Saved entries
· · ·

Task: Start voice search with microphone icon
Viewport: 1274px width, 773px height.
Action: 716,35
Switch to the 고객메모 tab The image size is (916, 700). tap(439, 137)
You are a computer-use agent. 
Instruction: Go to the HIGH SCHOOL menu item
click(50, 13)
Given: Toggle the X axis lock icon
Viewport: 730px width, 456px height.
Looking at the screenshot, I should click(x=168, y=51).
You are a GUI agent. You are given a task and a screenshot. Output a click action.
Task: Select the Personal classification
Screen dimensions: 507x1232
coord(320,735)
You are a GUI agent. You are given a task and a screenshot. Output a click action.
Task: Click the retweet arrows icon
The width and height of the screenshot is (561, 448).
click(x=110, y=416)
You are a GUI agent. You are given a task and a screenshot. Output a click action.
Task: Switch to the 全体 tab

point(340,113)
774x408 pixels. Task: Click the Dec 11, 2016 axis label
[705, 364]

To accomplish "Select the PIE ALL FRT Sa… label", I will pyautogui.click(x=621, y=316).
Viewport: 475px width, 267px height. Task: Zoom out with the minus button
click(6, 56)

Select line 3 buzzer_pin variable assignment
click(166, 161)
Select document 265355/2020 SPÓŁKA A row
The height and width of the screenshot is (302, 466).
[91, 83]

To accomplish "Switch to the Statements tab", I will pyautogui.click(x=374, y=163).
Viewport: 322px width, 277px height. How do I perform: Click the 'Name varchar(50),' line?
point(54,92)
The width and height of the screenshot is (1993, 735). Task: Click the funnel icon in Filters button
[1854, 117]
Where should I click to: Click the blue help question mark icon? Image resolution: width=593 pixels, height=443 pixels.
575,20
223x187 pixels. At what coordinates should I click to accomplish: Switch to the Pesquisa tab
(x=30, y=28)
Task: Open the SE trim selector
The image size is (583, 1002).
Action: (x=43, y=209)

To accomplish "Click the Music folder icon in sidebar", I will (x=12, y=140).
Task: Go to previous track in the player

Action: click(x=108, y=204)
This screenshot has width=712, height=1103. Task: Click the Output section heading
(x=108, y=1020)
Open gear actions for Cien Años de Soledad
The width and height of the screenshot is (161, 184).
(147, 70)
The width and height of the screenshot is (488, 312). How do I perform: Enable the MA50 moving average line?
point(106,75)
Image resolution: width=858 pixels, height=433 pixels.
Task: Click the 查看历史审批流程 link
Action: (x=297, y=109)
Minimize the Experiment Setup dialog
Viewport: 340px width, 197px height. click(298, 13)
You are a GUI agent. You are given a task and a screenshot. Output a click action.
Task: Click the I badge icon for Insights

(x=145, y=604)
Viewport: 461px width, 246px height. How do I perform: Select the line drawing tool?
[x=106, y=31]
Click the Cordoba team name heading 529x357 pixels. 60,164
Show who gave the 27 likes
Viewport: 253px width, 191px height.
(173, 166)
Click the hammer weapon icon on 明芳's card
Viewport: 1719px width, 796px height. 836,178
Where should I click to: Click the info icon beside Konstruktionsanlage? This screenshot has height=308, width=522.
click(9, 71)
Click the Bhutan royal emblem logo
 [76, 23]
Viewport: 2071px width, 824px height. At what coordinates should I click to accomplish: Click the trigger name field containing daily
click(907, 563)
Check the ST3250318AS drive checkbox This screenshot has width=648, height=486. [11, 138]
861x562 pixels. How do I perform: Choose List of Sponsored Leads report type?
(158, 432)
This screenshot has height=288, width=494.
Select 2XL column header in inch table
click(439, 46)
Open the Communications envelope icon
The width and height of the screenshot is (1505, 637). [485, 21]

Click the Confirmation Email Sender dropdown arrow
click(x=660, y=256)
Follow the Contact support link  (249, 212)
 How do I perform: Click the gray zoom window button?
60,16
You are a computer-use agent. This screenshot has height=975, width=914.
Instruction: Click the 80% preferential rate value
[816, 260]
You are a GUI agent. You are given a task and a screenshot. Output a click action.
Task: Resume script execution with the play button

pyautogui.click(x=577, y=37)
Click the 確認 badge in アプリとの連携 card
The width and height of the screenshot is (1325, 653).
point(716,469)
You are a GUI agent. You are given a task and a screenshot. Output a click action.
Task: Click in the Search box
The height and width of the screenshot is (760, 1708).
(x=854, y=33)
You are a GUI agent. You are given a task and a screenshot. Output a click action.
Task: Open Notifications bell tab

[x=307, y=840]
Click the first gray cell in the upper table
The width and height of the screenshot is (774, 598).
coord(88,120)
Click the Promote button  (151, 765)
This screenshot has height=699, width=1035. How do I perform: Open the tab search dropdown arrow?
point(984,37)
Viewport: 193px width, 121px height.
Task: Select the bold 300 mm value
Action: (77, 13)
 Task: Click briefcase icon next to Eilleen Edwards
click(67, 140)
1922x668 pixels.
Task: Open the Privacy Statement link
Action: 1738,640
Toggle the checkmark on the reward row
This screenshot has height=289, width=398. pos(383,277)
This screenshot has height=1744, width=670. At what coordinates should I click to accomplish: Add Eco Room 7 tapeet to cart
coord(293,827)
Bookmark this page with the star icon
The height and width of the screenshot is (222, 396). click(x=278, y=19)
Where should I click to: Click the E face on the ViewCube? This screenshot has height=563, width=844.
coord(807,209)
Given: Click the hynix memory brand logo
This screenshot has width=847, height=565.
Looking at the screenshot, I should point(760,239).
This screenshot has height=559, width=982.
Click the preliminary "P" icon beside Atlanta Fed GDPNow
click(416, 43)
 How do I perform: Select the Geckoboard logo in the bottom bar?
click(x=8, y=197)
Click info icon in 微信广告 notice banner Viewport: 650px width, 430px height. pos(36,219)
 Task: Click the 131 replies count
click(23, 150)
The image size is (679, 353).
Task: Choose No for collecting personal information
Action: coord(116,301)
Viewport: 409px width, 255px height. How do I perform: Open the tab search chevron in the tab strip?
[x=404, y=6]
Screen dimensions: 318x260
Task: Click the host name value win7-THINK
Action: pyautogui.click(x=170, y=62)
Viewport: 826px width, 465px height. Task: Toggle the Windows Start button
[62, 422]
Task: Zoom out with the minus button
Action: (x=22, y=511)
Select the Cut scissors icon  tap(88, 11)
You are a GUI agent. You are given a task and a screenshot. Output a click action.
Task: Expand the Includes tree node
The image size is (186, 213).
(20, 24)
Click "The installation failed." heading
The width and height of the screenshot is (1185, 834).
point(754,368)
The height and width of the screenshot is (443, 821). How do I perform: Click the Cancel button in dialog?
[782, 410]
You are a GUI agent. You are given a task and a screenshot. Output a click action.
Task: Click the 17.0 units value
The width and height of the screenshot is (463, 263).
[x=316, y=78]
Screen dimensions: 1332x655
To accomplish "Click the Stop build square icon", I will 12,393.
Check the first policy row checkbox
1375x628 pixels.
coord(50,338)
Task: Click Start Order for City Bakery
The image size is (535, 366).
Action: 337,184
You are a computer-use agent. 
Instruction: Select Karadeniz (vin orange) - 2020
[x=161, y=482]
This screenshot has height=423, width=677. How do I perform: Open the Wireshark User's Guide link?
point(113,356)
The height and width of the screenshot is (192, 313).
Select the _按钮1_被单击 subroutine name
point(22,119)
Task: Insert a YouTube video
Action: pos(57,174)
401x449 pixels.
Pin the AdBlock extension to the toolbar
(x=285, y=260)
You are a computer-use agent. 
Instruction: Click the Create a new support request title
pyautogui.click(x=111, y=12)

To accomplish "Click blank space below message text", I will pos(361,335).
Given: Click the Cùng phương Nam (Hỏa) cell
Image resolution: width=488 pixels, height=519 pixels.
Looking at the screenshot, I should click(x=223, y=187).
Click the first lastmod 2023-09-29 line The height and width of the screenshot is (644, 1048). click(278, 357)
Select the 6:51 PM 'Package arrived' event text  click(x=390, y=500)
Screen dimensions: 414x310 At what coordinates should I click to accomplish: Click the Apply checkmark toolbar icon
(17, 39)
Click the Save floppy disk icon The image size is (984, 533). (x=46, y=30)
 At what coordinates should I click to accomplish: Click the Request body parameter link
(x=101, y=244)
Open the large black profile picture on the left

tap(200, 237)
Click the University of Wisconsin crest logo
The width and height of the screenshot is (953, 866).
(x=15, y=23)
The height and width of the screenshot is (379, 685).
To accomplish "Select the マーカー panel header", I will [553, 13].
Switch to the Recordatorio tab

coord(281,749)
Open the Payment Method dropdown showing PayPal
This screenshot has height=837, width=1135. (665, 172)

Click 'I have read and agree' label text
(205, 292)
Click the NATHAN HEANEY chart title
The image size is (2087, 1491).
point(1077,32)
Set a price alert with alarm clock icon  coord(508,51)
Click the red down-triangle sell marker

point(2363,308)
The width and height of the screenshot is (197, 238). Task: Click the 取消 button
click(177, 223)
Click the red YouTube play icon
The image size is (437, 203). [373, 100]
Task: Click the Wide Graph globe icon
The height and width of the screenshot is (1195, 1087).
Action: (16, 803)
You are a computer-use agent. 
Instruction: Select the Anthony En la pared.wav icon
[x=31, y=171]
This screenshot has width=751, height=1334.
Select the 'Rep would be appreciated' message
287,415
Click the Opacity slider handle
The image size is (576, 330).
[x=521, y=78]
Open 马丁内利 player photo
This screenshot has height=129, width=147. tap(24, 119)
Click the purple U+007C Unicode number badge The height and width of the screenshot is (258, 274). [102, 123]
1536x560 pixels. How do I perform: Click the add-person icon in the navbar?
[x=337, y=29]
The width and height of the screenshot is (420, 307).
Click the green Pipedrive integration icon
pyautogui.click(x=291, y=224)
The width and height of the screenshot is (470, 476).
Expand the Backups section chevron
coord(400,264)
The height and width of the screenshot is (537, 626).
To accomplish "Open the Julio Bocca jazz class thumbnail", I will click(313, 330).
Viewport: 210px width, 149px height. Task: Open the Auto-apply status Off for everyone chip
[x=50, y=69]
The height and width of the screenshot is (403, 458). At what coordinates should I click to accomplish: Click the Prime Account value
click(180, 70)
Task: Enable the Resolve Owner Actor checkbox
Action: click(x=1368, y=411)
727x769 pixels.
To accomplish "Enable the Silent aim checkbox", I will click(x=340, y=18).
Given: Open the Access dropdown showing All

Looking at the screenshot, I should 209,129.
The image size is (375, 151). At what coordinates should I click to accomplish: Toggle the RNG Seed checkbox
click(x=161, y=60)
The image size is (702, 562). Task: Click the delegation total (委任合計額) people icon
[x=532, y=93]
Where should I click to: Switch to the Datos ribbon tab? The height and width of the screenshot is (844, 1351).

· · ·

* [WORK TASK]
Every line above from the line with "The height and width of the screenshot is (192, 313)." to the line with "Click the Save", both included, must be reproduced exactly, and no other line may appear.

* [SOLUTION]
The height and width of the screenshot is (192, 313).
Select the _按钮1_被单击 subroutine name
point(22,119)
Task: Insert a YouTube video
Action: pos(57,174)
401x449 pixels.
Pin the AdBlock extension to the toolbar
(x=285, y=260)
You are a computer-use agent. 
Instruction: Click the Create a new support request title
pyautogui.click(x=111, y=12)

To accomplish "Click blank space below message text", I will pos(361,335).
Given: Click the Cùng phương Nam (Hỏa) cell
Image resolution: width=488 pixels, height=519 pixels.
Looking at the screenshot, I should click(x=223, y=187).
Click the first lastmod 2023-09-29 line The height and width of the screenshot is (644, 1048). click(278, 357)
Select the 6:51 PM 'Package arrived' event text  click(x=390, y=500)
Screen dimensions: 414x310 At what coordinates should I click to accomplish: Click the Apply checkmark toolbar icon
(17, 39)
Click the Save floppy disk icon The image size is (984, 533). (x=46, y=30)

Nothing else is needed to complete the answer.